=== Information provided ===

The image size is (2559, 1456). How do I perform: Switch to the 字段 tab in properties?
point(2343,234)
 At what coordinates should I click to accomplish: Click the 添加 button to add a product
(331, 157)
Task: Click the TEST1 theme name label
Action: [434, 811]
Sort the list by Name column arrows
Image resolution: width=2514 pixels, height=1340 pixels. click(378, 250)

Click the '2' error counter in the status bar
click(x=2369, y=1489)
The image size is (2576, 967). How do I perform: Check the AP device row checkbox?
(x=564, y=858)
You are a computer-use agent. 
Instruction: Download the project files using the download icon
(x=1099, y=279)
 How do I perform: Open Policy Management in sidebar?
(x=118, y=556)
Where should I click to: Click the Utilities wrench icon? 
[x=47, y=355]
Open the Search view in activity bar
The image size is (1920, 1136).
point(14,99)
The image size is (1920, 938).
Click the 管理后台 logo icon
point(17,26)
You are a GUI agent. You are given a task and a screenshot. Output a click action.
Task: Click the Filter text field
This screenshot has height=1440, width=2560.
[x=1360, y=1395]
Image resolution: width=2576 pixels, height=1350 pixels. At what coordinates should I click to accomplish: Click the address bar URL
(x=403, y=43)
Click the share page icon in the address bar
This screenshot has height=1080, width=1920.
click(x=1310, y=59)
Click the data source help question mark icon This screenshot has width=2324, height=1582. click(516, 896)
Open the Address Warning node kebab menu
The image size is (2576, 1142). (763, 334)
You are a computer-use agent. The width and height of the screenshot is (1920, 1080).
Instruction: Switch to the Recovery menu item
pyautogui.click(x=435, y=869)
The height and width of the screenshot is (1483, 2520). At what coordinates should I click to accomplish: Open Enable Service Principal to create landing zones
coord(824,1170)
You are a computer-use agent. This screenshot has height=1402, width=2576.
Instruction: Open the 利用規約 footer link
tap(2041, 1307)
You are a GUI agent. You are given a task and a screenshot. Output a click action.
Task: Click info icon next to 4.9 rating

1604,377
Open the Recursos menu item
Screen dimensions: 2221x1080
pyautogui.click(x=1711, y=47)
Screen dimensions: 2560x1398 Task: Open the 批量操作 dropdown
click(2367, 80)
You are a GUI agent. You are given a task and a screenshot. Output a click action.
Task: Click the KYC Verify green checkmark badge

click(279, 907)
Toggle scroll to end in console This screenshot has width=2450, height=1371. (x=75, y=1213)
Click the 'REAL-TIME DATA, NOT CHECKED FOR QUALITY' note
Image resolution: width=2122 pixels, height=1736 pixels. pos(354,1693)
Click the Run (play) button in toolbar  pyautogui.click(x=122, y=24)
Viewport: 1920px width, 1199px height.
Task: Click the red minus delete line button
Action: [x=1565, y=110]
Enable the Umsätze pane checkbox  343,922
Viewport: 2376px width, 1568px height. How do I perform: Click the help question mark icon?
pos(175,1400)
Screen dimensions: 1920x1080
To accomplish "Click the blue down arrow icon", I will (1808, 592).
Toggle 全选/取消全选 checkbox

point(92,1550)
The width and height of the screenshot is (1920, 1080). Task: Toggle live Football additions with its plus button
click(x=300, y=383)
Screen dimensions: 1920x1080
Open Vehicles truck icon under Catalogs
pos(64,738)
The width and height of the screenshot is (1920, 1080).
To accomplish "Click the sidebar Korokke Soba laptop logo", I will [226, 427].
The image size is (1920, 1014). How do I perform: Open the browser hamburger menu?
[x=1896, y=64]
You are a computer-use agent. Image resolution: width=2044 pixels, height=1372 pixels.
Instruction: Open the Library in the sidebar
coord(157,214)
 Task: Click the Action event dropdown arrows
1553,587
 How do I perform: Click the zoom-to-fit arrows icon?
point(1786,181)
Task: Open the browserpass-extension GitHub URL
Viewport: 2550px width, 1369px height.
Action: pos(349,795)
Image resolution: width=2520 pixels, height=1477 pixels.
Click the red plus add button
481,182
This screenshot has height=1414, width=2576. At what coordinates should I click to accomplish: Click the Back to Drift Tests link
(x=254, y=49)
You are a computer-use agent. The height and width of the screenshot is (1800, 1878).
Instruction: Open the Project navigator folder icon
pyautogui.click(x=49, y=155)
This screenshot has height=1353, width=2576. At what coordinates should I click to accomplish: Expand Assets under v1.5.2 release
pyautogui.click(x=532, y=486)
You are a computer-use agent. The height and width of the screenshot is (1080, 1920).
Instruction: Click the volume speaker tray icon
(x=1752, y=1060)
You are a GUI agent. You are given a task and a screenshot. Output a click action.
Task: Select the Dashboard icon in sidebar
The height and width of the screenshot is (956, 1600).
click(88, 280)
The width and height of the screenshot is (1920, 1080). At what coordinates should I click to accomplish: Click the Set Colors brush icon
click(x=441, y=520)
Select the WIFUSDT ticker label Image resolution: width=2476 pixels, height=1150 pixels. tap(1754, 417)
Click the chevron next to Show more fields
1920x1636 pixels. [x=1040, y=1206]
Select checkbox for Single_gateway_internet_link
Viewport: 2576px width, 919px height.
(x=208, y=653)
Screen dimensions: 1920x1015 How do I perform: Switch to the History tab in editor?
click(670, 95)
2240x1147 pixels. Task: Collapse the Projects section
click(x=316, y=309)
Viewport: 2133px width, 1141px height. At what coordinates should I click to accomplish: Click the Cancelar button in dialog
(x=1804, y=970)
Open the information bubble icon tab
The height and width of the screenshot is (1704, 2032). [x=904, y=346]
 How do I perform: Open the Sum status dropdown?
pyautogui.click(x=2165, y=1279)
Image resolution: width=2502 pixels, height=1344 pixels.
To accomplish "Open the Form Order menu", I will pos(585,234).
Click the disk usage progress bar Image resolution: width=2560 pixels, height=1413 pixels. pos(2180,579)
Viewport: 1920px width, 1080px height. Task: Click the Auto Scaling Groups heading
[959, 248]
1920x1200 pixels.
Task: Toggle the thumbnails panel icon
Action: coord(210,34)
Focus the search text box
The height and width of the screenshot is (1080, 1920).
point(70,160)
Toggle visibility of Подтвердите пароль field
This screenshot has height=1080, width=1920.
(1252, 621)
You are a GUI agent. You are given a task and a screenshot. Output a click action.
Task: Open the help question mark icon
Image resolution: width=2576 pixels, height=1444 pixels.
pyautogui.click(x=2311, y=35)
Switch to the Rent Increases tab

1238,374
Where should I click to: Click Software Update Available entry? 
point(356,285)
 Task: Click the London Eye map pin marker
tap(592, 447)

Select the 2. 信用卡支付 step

===

> **Exercise requirements**: Word for word, extract all the records.

> **Your response**:
The image size is (2559, 1456). How do I perform: Switch to the 字段 tab in properties?
point(2343,234)
 At what coordinates should I click to accomplish: Click the 添加 button to add a product
(331, 157)
Task: Click the TEST1 theme name label
Action: [434, 811]
Sort the list by Name column arrows
Image resolution: width=2514 pixels, height=1340 pixels. click(378, 250)

Click the '2' error counter in the status bar
click(x=2369, y=1489)
The image size is (2576, 967). How do I perform: Check the AP device row checkbox?
(x=564, y=858)
You are a computer-use agent. 
Instruction: Download the project files using the download icon
(x=1099, y=279)
 How do I perform: Open Policy Management in sidebar?
(x=118, y=556)
Where should I click to: Click the Utilities wrench icon? 
[x=47, y=355]
Open the Search view in activity bar
The image size is (1920, 1136).
point(14,99)
The image size is (1920, 938).
Click the 管理后台 logo icon
point(17,26)
You are a GUI agent. You are given a task and a screenshot. Output a click action.
Task: Click the Filter text field
This screenshot has height=1440, width=2560.
[x=1360, y=1395]
Image resolution: width=2576 pixels, height=1350 pixels. At what coordinates should I click to accomplish: Click the address bar URL
(x=403, y=43)
Click the share page icon in the address bar
This screenshot has height=1080, width=1920.
click(x=1310, y=59)
Click the data source help question mark icon This screenshot has width=2324, height=1582. click(516, 896)
Open the Address Warning node kebab menu
The image size is (2576, 1142). (763, 334)
You are a computer-use agent. The width and height of the screenshot is (1920, 1080).
Instruction: Switch to the Recovery menu item
pyautogui.click(x=435, y=869)
The height and width of the screenshot is (1483, 2520). At what coordinates should I click to accomplish: Open Enable Service Principal to create landing zones
coord(824,1170)
You are a computer-use agent. This screenshot has height=1402, width=2576.
Instruction: Open the 利用規約 footer link
tap(2041, 1307)
You are a GUI agent. You are given a task and a screenshot. Output a click action.
Task: Click info icon next to 4.9 rating

1604,377
Open the Recursos menu item
Screen dimensions: 2221x1080
pyautogui.click(x=1711, y=47)
Screen dimensions: 2560x1398 Task: Open the 批量操作 dropdown
click(2367, 80)
You are a GUI agent. You are given a task and a screenshot. Output a click action.
Task: Click the KYC Verify green checkmark badge

click(279, 907)
Toggle scroll to end in console This screenshot has width=2450, height=1371. (x=75, y=1213)
Click the 'REAL-TIME DATA, NOT CHECKED FOR QUALITY' note
Image resolution: width=2122 pixels, height=1736 pixels. pos(354,1693)
Click the Run (play) button in toolbar  pyautogui.click(x=122, y=24)
Viewport: 1920px width, 1199px height.
Task: Click the red minus delete line button
Action: [x=1565, y=110]
Enable the Umsätze pane checkbox  343,922
Viewport: 2376px width, 1568px height. How do I perform: Click the help question mark icon?
pos(175,1400)
Screen dimensions: 1920x1080
To accomplish "Click the blue down arrow icon", I will (1808, 592).
Toggle 全选/取消全选 checkbox

point(92,1550)
The width and height of the screenshot is (1920, 1080). Task: Toggle live Football additions with its plus button
click(x=300, y=383)
Screen dimensions: 1920x1080
Open Vehicles truck icon under Catalogs
pos(64,738)
The width and height of the screenshot is (1920, 1080).
To accomplish "Click the sidebar Korokke Soba laptop logo", I will [226, 427].
The image size is (1920, 1014). How do I perform: Open the browser hamburger menu?
[x=1896, y=64]
You are a computer-use agent. Image resolution: width=2044 pixels, height=1372 pixels.
Instruction: Open the Library in the sidebar
coord(157,214)
 Task: Click the Action event dropdown arrows
1553,587
 How do I perform: Click the zoom-to-fit arrows icon?
point(1786,181)
Task: Open the browserpass-extension GitHub URL
Viewport: 2550px width, 1369px height.
Action: pos(349,795)
Image resolution: width=2520 pixels, height=1477 pixels.
Click the red plus add button
481,182
This screenshot has height=1414, width=2576. At what coordinates should I click to accomplish: Click the Back to Drift Tests link
(x=254, y=49)
You are a computer-use agent. The height and width of the screenshot is (1800, 1878).
Instruction: Open the Project navigator folder icon
pyautogui.click(x=49, y=155)
This screenshot has height=1353, width=2576. At what coordinates should I click to accomplish: Expand Assets under v1.5.2 release
pyautogui.click(x=532, y=486)
You are a computer-use agent. The height and width of the screenshot is (1080, 1920).
Instruction: Click the volume speaker tray icon
(x=1752, y=1060)
You are a GUI agent. You are given a task and a screenshot. Output a click action.
Task: Select the Dashboard icon in sidebar
The height and width of the screenshot is (956, 1600).
click(88, 280)
The width and height of the screenshot is (1920, 1080). At what coordinates should I click to accomplish: Click the Set Colors brush icon
click(x=441, y=520)
Select the WIFUSDT ticker label Image resolution: width=2476 pixels, height=1150 pixels. tap(1754, 417)
Click the chevron next to Show more fields
1920x1636 pixels. [x=1040, y=1206]
Select checkbox for Single_gateway_internet_link
Viewport: 2576px width, 919px height.
(x=208, y=653)
Screen dimensions: 1920x1015 How do I perform: Switch to the History tab in editor?
click(670, 95)
2240x1147 pixels. Task: Collapse the Projects section
click(x=316, y=309)
Viewport: 2133px width, 1141px height. At what coordinates should I click to accomplish: Click the Cancelar button in dialog
(x=1804, y=970)
Open the information bubble icon tab
The height and width of the screenshot is (1704, 2032). [x=904, y=346]
 How do I perform: Open the Sum status dropdown?
pyautogui.click(x=2165, y=1279)
Image resolution: width=2502 pixels, height=1344 pixels.
To accomplish "Open the Form Order menu", I will pos(585,234).
Click the disk usage progress bar Image resolution: width=2560 pixels, height=1413 pixels. pos(2180,579)
Viewport: 1920px width, 1080px height. Task: Click the Auto Scaling Groups heading
[959, 248]
1920x1200 pixels.
Task: Toggle the thumbnails panel icon
Action: coord(210,34)
Focus the search text box
The height and width of the screenshot is (1080, 1920).
point(70,160)
Toggle visibility of Подтвердите пароль field
This screenshot has height=1080, width=1920.
(1252, 621)
You are a GUI agent. You are given a task and a screenshot. Output a click action.
Task: Open the help question mark icon
Image resolution: width=2576 pixels, height=1444 pixels.
pyautogui.click(x=2311, y=35)
Switch to the Rent Increases tab

1238,374
Where should I click to: Click Software Update Available entry? 
point(356,285)
 Task: Click the London Eye map pin marker
tap(592, 447)

Select the 2. 信用卡支付 step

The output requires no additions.